Problem to solve
Scan the material for the word "sidebar", then return every line where it appears.
>>>
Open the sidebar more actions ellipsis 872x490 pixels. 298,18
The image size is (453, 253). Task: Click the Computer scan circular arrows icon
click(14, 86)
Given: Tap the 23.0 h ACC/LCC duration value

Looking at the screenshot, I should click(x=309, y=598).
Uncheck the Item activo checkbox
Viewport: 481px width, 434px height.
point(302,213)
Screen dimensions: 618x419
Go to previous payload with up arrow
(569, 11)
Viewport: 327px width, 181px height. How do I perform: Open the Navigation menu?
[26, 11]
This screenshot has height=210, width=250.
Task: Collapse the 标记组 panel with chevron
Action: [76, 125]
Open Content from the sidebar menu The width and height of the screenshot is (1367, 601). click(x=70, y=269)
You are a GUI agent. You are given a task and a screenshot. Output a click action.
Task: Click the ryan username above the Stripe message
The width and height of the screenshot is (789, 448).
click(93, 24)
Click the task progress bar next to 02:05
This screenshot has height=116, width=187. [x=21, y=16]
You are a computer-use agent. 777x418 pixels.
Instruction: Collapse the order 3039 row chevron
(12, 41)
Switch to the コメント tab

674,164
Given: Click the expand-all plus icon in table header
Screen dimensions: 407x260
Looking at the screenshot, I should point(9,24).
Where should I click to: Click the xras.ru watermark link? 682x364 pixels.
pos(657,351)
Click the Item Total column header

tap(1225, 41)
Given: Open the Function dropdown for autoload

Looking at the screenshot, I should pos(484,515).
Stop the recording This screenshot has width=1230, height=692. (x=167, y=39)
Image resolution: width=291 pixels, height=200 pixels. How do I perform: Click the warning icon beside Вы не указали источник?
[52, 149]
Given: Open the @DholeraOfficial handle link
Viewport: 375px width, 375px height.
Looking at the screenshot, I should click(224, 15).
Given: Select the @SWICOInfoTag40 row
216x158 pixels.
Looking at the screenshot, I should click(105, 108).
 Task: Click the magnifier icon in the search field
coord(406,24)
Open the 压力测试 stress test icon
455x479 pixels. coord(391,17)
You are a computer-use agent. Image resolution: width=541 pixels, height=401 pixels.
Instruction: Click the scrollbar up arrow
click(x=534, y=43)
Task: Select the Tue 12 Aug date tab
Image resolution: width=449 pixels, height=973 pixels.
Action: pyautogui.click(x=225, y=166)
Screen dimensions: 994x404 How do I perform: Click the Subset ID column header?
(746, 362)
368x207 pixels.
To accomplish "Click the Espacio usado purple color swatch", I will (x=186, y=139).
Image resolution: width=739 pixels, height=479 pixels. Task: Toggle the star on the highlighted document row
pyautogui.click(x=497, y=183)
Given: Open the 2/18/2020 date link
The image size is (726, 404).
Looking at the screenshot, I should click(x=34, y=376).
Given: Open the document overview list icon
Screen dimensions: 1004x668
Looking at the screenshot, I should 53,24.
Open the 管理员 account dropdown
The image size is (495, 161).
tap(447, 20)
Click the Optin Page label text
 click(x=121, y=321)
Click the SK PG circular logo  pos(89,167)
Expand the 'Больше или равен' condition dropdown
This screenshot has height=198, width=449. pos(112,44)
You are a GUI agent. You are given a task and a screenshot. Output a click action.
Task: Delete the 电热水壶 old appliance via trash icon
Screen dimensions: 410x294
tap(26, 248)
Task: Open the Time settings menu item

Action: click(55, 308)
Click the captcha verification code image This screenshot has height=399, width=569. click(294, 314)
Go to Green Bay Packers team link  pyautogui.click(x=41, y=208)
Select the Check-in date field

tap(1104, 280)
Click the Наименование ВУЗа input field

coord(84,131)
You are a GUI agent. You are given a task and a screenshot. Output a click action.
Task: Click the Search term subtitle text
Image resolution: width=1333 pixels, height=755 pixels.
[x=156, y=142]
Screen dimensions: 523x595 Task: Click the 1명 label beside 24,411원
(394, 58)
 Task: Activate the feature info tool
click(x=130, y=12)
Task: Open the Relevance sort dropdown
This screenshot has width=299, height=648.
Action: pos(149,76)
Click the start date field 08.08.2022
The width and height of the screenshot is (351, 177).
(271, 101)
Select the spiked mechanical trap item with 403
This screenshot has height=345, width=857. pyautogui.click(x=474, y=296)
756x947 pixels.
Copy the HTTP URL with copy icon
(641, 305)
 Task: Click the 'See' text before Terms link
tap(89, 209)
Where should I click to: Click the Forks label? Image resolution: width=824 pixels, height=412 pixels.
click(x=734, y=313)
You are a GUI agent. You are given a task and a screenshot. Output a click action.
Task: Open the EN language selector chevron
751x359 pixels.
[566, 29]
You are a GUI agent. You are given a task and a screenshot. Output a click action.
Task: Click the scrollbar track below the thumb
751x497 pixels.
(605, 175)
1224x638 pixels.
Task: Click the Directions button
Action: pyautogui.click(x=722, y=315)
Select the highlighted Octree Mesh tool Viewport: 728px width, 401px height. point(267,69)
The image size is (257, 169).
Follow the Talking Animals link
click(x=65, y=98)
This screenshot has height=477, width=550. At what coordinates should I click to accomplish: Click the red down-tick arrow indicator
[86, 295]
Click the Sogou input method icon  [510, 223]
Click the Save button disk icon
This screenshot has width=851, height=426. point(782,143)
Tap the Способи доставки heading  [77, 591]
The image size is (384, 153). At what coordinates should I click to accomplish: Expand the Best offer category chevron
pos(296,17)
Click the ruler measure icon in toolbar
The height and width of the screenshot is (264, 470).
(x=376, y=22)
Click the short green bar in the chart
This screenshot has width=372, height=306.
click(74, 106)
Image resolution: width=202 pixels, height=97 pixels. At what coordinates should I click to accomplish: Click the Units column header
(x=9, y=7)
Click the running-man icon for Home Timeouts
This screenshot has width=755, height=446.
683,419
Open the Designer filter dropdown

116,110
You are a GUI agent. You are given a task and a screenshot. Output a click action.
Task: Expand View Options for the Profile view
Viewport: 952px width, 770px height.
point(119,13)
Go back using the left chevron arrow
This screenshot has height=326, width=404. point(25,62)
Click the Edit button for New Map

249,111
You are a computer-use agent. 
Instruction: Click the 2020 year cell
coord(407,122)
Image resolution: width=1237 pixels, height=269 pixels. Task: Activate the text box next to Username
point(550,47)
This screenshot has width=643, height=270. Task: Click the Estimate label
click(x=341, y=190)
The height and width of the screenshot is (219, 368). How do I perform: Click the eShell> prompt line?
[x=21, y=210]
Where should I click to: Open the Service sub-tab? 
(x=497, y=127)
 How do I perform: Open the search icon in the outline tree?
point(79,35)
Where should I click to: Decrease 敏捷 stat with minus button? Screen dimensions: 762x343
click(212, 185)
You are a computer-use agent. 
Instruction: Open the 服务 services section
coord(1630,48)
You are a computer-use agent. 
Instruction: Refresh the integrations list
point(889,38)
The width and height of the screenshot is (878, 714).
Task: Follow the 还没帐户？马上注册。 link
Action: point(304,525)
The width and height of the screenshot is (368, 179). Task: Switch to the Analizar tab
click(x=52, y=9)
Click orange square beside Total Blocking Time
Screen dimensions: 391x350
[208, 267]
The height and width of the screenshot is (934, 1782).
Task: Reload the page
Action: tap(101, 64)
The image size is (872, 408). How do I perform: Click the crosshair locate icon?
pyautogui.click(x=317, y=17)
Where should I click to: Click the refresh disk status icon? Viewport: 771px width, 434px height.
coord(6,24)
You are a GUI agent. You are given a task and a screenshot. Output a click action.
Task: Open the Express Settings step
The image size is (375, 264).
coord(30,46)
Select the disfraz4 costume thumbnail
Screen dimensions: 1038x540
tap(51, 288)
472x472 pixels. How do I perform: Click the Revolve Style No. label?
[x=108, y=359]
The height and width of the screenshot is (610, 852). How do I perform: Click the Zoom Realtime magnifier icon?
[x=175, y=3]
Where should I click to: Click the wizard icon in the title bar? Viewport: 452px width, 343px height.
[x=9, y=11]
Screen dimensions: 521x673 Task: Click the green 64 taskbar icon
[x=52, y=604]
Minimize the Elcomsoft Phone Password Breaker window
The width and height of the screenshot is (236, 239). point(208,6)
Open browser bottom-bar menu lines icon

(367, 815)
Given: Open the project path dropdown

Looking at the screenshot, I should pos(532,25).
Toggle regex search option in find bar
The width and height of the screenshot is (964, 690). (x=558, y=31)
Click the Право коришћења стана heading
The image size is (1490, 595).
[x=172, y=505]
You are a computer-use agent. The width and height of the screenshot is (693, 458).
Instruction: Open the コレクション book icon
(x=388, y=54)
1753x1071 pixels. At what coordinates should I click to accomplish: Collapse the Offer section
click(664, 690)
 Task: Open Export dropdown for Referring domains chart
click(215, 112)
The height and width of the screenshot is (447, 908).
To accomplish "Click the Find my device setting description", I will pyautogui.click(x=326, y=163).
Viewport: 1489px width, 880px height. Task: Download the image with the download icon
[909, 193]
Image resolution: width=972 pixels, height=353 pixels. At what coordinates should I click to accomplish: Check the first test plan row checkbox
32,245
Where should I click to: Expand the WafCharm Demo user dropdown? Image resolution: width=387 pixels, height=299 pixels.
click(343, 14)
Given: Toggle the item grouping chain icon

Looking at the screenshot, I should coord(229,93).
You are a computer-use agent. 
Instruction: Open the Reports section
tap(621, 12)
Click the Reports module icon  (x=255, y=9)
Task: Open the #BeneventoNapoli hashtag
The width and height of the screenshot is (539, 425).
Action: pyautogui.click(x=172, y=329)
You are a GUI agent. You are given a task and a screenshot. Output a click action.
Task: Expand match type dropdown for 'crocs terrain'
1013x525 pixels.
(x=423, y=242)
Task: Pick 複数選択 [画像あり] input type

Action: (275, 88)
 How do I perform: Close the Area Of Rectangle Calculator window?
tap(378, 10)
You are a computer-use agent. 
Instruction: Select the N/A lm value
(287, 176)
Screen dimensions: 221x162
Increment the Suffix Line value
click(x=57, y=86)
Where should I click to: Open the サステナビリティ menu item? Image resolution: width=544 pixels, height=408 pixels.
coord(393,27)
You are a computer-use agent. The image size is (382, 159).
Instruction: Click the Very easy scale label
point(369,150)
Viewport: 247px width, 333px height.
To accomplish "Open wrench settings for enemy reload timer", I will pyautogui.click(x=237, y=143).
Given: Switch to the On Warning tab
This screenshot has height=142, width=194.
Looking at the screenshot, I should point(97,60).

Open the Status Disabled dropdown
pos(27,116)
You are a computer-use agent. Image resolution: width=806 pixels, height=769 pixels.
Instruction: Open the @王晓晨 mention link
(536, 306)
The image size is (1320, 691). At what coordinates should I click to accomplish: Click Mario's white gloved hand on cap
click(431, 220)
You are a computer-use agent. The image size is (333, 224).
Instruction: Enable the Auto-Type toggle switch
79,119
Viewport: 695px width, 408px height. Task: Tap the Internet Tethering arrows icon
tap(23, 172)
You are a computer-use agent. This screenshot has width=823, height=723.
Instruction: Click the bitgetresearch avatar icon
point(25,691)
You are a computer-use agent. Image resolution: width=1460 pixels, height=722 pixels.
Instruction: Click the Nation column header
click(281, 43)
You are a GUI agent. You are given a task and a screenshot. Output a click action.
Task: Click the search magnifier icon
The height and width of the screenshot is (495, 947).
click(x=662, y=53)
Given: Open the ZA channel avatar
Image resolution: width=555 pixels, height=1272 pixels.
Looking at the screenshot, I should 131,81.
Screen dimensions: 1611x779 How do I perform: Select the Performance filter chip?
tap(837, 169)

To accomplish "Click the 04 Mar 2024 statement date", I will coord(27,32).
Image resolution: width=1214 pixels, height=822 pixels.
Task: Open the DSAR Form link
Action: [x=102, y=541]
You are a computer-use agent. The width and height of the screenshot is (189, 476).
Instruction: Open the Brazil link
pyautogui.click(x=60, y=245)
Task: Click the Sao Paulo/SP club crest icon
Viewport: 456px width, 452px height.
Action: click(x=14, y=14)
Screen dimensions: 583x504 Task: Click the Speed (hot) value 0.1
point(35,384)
<<<
Expected output
Open the sidebar more actions ellipsis 872x490 pixels. 298,18
Open Content from the sidebar menu The width and height of the screenshot is (1367, 601). click(x=70, y=269)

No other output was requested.